▶ [Your goal]: The lines to copy are those with "button" in them. Pull each one from the entries below.

Stored data entries

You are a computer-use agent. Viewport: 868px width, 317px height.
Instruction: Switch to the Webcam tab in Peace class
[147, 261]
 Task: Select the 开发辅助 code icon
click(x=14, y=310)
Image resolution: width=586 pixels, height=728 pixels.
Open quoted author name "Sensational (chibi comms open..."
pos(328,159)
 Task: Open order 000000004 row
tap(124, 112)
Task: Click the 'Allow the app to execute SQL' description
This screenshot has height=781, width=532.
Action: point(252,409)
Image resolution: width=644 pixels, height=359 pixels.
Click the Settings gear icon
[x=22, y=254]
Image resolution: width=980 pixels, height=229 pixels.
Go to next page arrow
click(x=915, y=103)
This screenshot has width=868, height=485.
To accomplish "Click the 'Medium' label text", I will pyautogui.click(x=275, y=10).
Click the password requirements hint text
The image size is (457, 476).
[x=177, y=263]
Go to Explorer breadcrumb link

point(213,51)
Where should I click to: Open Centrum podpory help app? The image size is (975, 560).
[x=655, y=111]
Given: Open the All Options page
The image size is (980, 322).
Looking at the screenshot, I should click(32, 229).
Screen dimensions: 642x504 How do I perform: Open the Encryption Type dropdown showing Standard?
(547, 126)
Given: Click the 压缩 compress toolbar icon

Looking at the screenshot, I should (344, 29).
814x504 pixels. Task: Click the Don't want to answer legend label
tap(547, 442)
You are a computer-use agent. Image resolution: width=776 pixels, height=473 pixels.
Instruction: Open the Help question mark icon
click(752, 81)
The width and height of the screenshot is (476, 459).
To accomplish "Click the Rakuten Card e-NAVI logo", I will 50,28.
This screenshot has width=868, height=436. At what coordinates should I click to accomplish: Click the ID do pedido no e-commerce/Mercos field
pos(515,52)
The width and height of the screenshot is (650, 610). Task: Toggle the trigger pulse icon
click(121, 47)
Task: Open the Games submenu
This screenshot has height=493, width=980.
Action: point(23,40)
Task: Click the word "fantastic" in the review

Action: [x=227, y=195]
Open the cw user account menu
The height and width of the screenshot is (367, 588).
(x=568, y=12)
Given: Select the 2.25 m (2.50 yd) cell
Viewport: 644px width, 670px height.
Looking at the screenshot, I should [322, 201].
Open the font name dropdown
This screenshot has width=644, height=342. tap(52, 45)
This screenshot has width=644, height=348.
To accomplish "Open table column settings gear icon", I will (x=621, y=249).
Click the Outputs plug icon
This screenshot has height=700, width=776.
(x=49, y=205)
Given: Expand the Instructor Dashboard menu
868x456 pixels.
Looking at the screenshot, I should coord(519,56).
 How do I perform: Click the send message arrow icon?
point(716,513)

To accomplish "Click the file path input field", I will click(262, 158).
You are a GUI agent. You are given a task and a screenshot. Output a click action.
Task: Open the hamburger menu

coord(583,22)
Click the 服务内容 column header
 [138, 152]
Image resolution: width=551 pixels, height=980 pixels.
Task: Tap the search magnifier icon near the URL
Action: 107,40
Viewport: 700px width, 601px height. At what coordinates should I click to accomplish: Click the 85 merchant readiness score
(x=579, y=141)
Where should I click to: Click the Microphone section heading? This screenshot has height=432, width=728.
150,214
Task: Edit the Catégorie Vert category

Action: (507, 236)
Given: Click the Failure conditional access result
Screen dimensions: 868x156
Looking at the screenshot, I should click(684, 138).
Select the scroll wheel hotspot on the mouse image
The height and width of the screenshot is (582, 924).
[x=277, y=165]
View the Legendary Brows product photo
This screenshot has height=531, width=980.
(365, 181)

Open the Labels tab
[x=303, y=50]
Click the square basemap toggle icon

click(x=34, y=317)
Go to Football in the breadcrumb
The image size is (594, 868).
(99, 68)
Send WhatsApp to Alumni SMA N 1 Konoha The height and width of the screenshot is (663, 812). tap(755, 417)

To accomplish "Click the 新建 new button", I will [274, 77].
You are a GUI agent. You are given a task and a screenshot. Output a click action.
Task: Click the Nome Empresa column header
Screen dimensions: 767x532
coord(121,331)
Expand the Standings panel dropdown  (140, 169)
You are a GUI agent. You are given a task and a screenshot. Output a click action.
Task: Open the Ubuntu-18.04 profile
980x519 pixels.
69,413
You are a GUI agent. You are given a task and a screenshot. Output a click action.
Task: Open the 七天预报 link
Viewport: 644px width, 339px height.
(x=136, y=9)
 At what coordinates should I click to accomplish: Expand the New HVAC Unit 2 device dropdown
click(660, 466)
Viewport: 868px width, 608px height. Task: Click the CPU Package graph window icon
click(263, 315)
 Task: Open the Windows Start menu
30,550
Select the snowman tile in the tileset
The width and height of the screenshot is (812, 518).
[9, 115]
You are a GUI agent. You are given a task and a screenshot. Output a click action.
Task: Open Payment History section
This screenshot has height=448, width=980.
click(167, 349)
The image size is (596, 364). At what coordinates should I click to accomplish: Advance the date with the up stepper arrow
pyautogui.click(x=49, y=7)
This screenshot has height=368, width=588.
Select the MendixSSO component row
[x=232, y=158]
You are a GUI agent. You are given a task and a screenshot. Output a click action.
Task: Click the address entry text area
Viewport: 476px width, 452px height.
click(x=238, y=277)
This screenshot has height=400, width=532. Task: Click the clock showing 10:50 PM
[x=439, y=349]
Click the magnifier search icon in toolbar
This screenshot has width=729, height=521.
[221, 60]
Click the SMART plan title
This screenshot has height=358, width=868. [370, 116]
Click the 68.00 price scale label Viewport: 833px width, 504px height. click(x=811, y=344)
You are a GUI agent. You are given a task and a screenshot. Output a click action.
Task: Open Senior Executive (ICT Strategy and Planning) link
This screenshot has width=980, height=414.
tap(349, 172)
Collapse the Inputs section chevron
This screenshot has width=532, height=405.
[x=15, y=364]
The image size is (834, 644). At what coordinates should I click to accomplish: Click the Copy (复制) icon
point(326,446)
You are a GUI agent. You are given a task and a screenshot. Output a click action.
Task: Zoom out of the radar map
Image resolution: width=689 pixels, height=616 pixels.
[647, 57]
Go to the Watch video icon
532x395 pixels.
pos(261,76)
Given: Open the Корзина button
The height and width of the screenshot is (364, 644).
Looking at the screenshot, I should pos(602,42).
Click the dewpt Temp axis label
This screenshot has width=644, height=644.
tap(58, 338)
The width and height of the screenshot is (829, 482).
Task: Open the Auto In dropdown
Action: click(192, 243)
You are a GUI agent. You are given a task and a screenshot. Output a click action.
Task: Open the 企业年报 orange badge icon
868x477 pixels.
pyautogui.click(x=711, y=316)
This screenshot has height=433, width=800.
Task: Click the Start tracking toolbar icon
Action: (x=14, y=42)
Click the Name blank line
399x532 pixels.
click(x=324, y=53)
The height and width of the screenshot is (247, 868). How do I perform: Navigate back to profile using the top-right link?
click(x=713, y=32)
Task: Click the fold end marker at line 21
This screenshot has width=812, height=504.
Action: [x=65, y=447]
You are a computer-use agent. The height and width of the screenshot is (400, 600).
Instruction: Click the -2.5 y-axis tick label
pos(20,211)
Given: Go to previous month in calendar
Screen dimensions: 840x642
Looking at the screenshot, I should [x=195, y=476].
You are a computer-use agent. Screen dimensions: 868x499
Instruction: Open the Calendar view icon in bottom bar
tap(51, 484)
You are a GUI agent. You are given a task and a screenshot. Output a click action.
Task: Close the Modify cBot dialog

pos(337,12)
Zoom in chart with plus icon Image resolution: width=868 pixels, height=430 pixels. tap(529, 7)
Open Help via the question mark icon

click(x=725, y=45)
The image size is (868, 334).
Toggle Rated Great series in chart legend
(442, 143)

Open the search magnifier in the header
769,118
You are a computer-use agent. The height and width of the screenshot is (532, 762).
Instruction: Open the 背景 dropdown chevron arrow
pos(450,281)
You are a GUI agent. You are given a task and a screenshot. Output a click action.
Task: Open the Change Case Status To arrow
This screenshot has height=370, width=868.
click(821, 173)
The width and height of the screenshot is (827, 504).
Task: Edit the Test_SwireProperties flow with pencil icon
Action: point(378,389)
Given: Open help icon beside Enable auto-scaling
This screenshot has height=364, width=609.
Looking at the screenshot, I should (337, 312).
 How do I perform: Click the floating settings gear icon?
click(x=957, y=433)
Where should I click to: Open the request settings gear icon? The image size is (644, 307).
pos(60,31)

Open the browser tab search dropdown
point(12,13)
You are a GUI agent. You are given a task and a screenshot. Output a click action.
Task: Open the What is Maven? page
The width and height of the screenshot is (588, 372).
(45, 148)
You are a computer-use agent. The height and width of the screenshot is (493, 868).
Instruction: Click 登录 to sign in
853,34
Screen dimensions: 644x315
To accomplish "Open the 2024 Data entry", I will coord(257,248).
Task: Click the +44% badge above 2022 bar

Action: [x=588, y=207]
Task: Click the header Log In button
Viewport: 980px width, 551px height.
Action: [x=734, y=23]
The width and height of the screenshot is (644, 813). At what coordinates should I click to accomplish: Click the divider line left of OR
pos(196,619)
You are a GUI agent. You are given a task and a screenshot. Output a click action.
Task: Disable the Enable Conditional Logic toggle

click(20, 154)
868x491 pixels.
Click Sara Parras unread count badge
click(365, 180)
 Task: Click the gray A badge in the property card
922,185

▶ [Completed task]:
To accomplish "Click the 新建 new button", I will [274, 77].
Given: Open the Корзина button
Task: Click the header Log In button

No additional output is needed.